Restaurants make their money from sales of alcoholic beverages. “Serious” dinner places for seniors offer a limited attraction: fewer beverage sales and empty tables after 9 p.m. The “youts” keep them afloat.

How boring is a restaurant filled with people who look and sound just like you! Moreover, major national marketers target the 21 to 35 segment; television programmers, too.

Be objective; put your ego aside. We live in a relaxed beach community. We appreciate natural beauty, culinary diversity and “youts.” This is Siesta Key, a part of Sarasota, the No. 1 place to retire in our country, the center of art in Florida.

Drinking on the beach
People who drink will drink no matter the law. Brown paper bags can keep your iced tea cool or hide your bourbon or wine. Drinkers will even fill up empty soda bottles with their hooch. That’s just the way people behave.

Think about not being able to celebrate an anniversary watching the sunset with a bottle of champagne or wine. Or not having a cold one or two on a hot day.

Serious people do not abuse the beach drinking rules. Few, if any people, sit on a hot beach drinking rye or scotch or bourbon.

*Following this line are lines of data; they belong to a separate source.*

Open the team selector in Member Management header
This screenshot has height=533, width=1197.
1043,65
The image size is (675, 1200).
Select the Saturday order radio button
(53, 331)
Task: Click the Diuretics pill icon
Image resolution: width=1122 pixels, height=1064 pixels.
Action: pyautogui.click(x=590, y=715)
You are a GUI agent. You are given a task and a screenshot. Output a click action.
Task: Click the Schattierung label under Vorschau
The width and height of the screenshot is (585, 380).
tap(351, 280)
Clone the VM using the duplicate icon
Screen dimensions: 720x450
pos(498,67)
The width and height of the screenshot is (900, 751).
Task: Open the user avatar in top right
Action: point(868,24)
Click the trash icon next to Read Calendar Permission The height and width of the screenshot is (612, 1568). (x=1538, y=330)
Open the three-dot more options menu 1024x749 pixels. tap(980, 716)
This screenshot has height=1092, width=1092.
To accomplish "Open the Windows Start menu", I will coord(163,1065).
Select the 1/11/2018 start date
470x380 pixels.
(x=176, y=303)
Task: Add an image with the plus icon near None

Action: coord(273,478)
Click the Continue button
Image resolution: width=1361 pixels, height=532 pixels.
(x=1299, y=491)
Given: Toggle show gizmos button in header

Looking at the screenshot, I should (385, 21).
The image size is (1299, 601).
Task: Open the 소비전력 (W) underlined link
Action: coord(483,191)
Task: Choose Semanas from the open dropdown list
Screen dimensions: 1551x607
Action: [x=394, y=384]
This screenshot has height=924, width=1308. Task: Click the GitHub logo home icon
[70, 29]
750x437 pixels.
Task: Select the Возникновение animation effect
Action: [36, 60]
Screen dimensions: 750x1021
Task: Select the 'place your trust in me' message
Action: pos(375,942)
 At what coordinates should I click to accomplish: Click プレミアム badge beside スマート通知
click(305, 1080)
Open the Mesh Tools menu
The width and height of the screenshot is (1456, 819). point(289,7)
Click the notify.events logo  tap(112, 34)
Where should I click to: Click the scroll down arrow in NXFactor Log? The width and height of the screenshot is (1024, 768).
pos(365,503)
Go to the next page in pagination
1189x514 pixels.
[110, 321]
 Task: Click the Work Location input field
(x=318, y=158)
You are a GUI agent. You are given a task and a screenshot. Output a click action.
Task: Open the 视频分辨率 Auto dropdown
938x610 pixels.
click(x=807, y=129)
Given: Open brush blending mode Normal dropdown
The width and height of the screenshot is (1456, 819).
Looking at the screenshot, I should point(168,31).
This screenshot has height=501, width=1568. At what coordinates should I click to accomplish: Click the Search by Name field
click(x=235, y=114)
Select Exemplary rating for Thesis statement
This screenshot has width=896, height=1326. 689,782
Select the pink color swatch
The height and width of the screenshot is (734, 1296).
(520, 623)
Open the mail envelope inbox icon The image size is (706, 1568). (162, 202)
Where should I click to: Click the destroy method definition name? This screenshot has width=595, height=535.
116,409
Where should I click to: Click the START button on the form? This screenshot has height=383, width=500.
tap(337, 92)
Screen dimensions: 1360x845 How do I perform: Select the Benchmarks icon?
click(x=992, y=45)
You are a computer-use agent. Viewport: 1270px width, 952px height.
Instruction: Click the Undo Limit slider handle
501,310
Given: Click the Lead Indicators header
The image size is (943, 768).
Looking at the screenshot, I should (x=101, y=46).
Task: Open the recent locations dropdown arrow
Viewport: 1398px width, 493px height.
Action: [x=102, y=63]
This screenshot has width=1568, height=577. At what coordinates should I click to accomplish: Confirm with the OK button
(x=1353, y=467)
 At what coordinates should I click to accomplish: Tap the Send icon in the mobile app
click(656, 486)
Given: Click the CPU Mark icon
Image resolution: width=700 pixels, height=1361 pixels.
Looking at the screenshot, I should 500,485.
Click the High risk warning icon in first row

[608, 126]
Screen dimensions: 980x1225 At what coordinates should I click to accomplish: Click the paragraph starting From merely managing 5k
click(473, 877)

Changing the beach drinking laws over one unfortunate incident caused by a drunken driver is not warranted. The exception cannot make the rule.

March Hare
“I’m late, I’m late, for a very important date … ” That’s what the March Hare said as he hurried to the Mad Hatter’s tea party.

Why is it that the drivers of those wave runners always rush? What’s the hurry? Where are they going? Zoom this way, zoom that way. They never seem to get anywhere but they sure go there fast.

Citizen thanks
Thank you, Rachel Brown Hackney, for editing and presenting us with a high-quality newspaper. You gave us topical and local news, well written, well reported, objective and fair. You presented environmental issues, human-interest stories and neighborhood personalities. We thank you for your skill and service. Much good luck to you and your family!

Jeffrey Weisman practices fine arts photography and serves on the board of directors of Art Center Sarasota.